Inicio estas líneas solicitándote una disculpa anticipada. Creo sinceramente que lo que en esta misiva plasmo no será de tu agrado. Tal vez sea conveniente que interrumpas desde este instante la lectura para que no seas presa de disgustos. Apelo también a tu cordura para que me sigas dispensando con tu amistad. Son mis deseos seguir siendo tu amigo y no quisiera que ésta se trastoque por la diferencia de opiniones.
Deja en primer término felicitarte en razón de que perteneces a uno de los sindicatos más sólidos de nuestro hermoso Nayarit. Y qué bueno que defiendes tus derechos como trabajador, sin embargo a mí me parece que tu organización ha caído no solamente en excesos, sino también en abusos.
Hoy llega a mi mente una frase que muchas veces le escuché al ex presidente municipal de Ahuacatlán, Plácido Rodríguez Perales, con quien tuve una relación muy cercana en virtud de mi cargo como secretario del Ayuntamiento, allá en el segundo lustro de la década de los 80’s.
Plácido, te explico, se formó políticamente cobijado por el sindicato de ferrocarrileros y bajo la guía del bien recordado líder obrero Emilio M. González. Por eso ha sido un férreo defensor de los sindicatos, como el tuyo. “El sindicato – decía – es el templo sagrado de los derechos y conquistas de los trabajadores”.
Yo, mi estimado agremiado del SUTSEM, coincido plenamente con esa frase; sin embargo, creo que también han abusado de su fuerza, además de que disiento de algunas otras cosas, como es el caso de las presiones que ejercen para que se sigan basificando trabajadores pues con ello se aprietan más las arcas municipales.
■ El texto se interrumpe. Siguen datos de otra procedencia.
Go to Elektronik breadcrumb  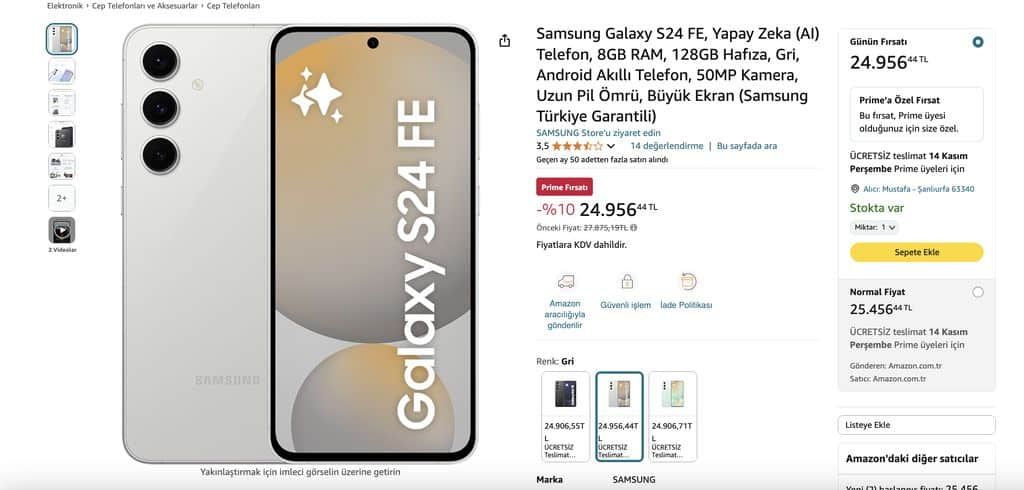click(x=65, y=6)
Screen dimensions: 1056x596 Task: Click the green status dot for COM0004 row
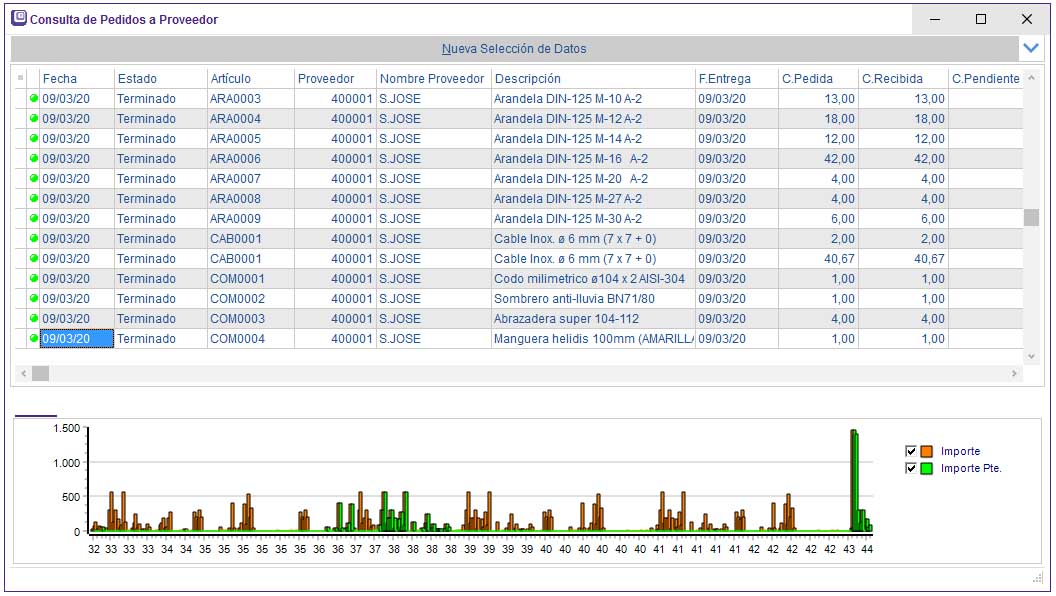tap(33, 339)
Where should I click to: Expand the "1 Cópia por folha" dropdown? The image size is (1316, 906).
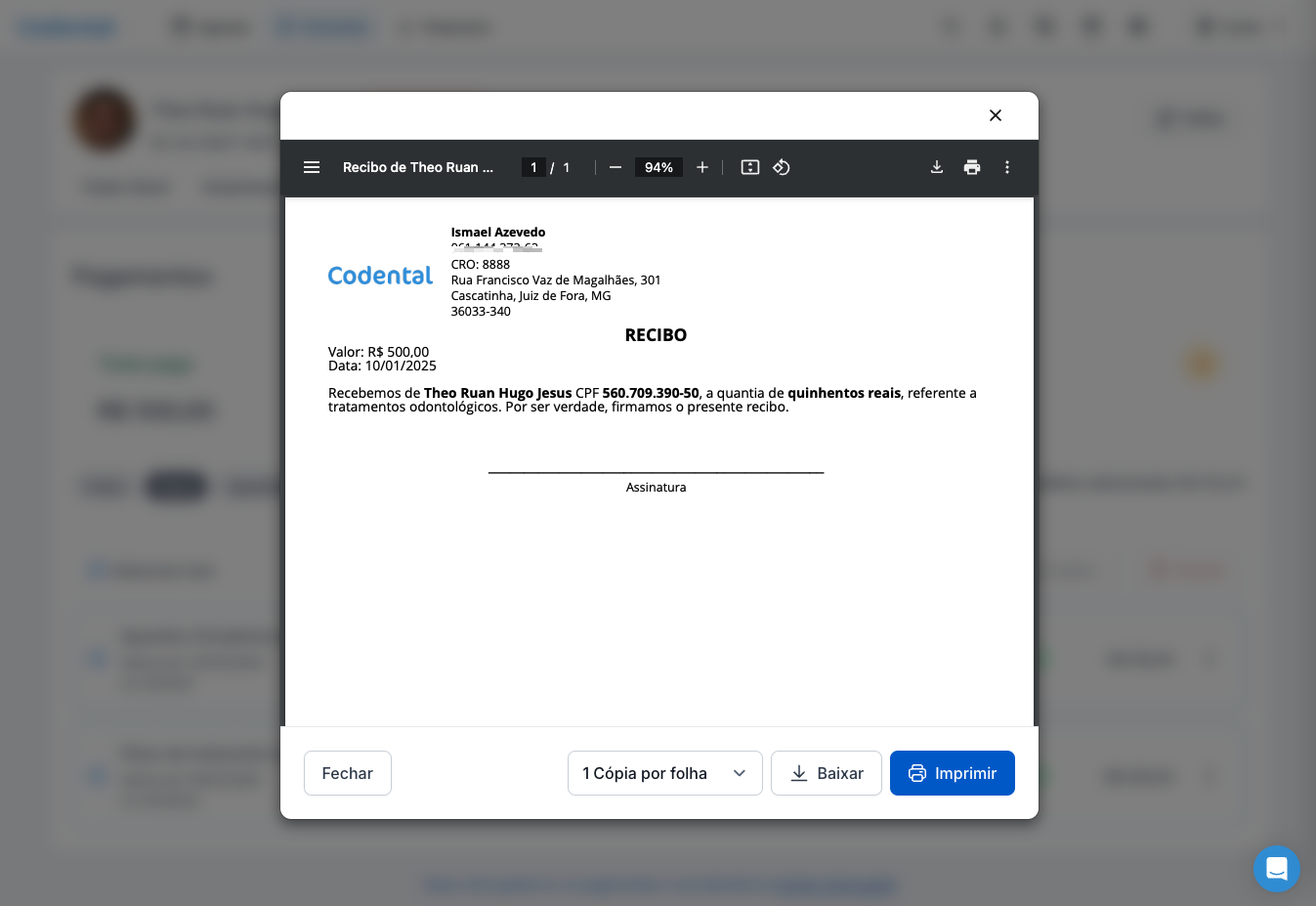pyautogui.click(x=664, y=773)
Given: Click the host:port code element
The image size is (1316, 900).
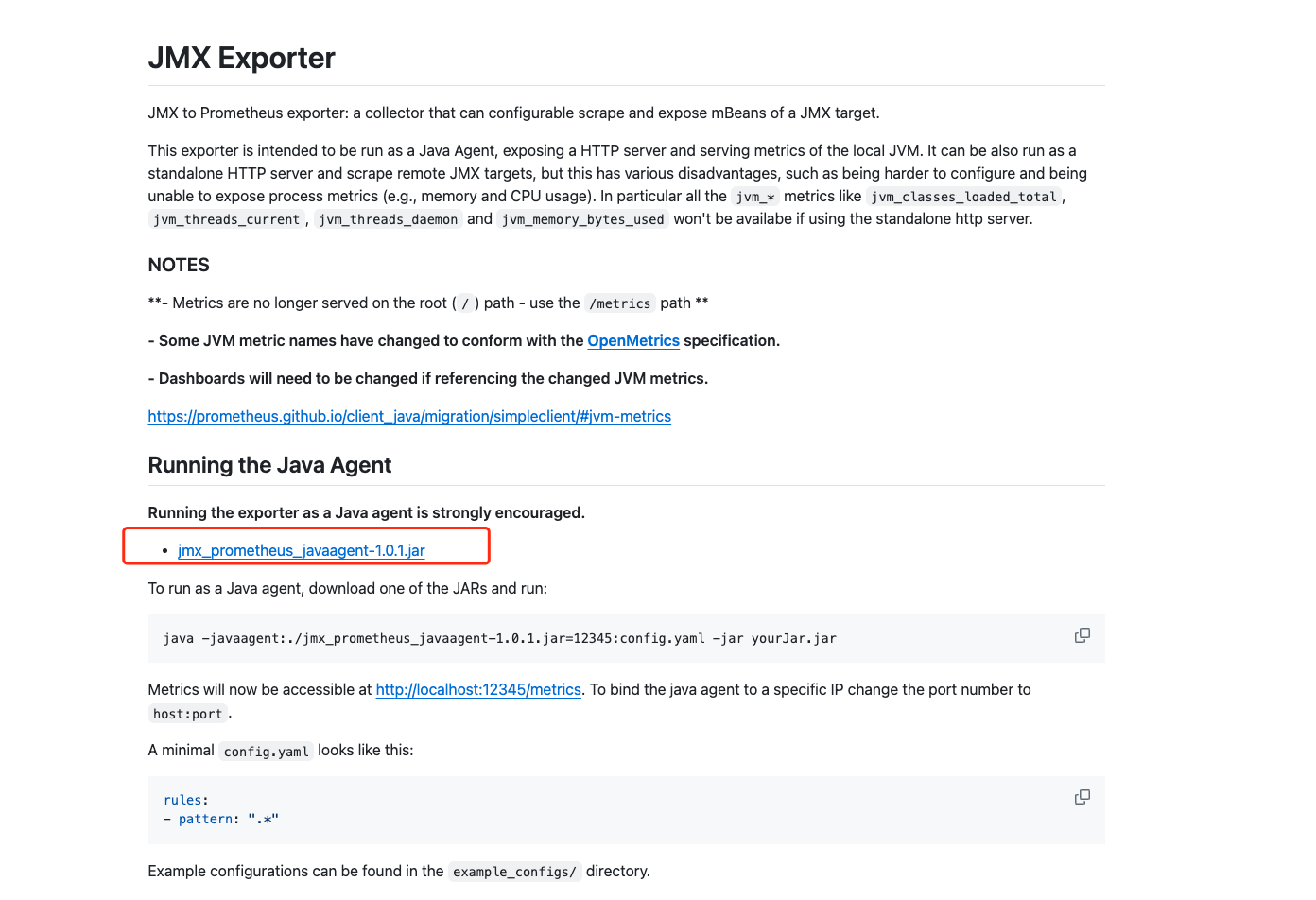Looking at the screenshot, I should click(188, 713).
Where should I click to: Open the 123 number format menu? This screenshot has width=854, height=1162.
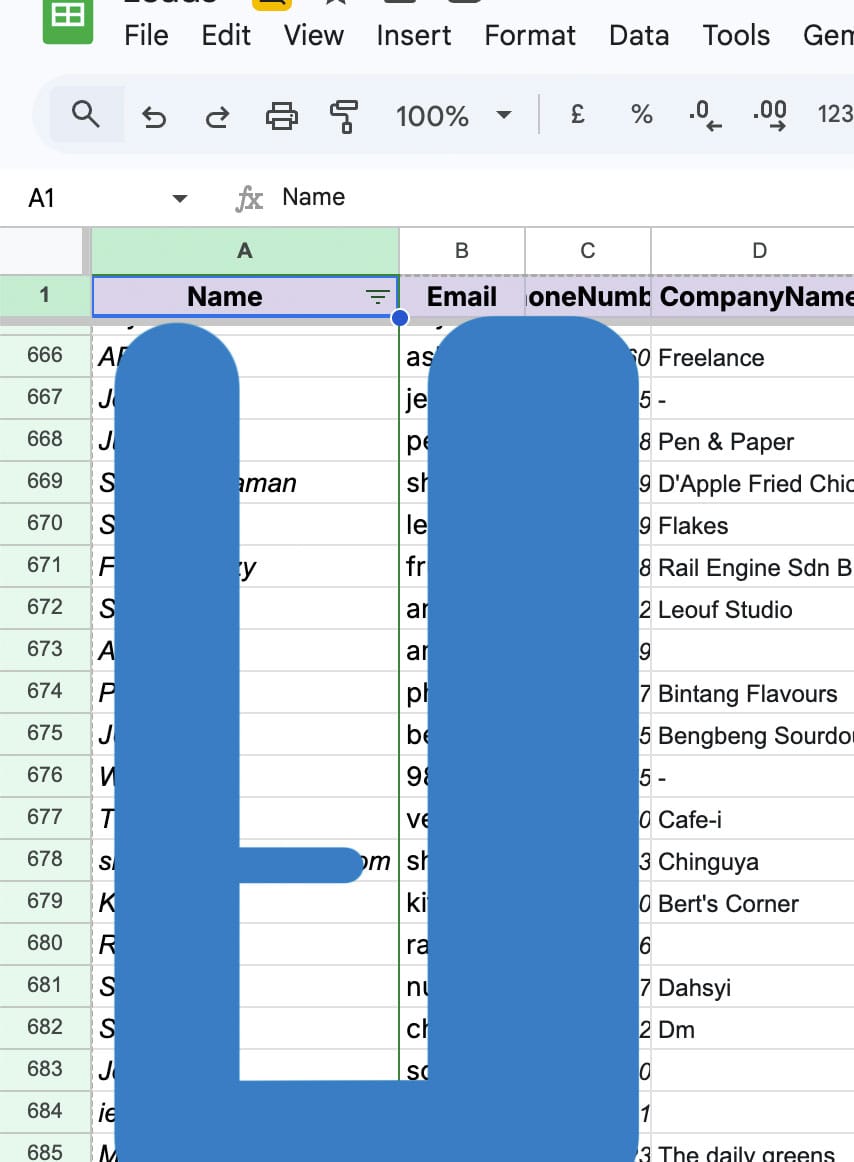834,115
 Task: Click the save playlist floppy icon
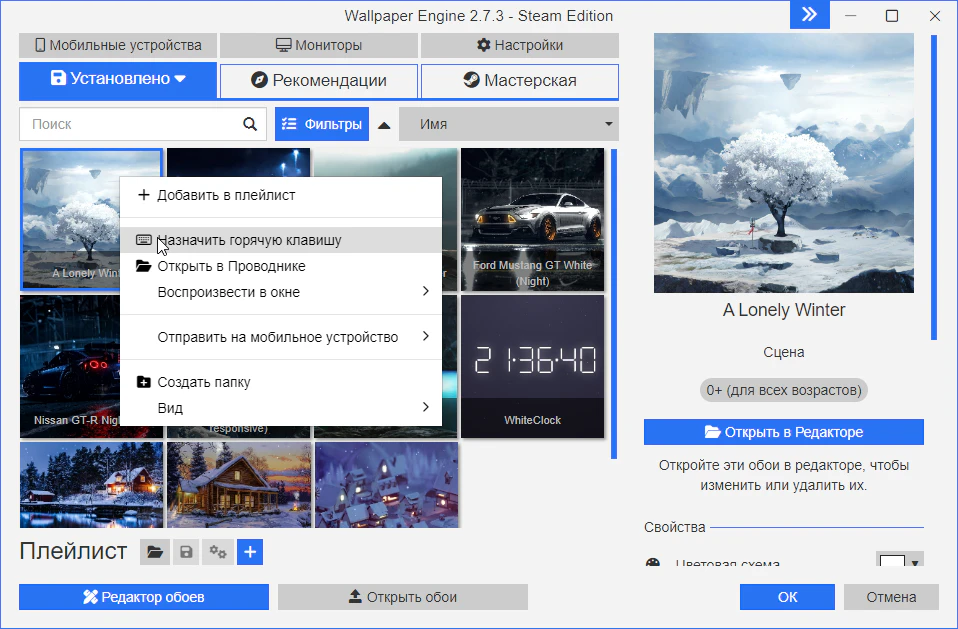pos(186,551)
Fíjate que este tema lo he tratado muchas veces con algunos compañeros tuyos y argumentan que son conquistas legítimas. Les comento que los activos de las presidencias municipales no son tan jugosos y me reviran afirmando que esto es debido a los altos sueldos de los funcionarios de primer nivel y a la mala planeación en los gastos.
Creo que tienen razón. Las percepciones de nuestros gobernantes – lo he dicho muchas veces – son demasiado elevadas; y si a esto le añadimos lo que se roban, ¿te imaginas? Pero esto ha sido también parte de los pretextos que ustedes utilizan para exigir aumento de salarios, pagos o prestaciones que en lo personal me parecen desproporcionadas.
Te pregunto: ¿Consideras justo los 75 días de aguinaldo que exiges?, ¿y los bonos por fin de trienio, las primas vacacionales, quinquenios, día de las madres, bonos navideños, día del burócrata, becas escolares, ¿y qué más?
Por otro lado déjame decirte que los sueldos de los burócratas no son cualquier cosa. Creo que ganas un salario que quizás tú no consideres decoroso, pero yo sí; o al menos mucho mejor que cualquier jornalero o asalariado. ¿Tú con qué nivel cotizas tu salario?
Ah, y no te ofendas, pero también me doy cuenta que algunos trabajadores ven a tu sindicato como una empresa familiar. Me gustaría desmentirlos, pero creo que carecería de argumentos, pues con mucha tristeza veo que efectivamente heredan o exigen cargos para el hijo y para el hermano, para el tío y para el sobrino, para el primo y hasta para el cuñado, quitándole de esta manera la oportunidad a otras personas que necesitan un empleo, ¿Te parece justo eso?
Pero bueno, no cuestiono el hecho de que pertenezcas a un sindicato. ¿Quieres un mejor porvenir para tu pueblo?, ¡Lucha entonces porque los funcionarios se reduzcan sus salarios! Evita ser cómplice de los saqueos financieros. ¡No lastimes más las arcas municipales! Creo que con esos excedentes se podría lograr un mejor y mayor bienestar social. Que Dios te bendiga.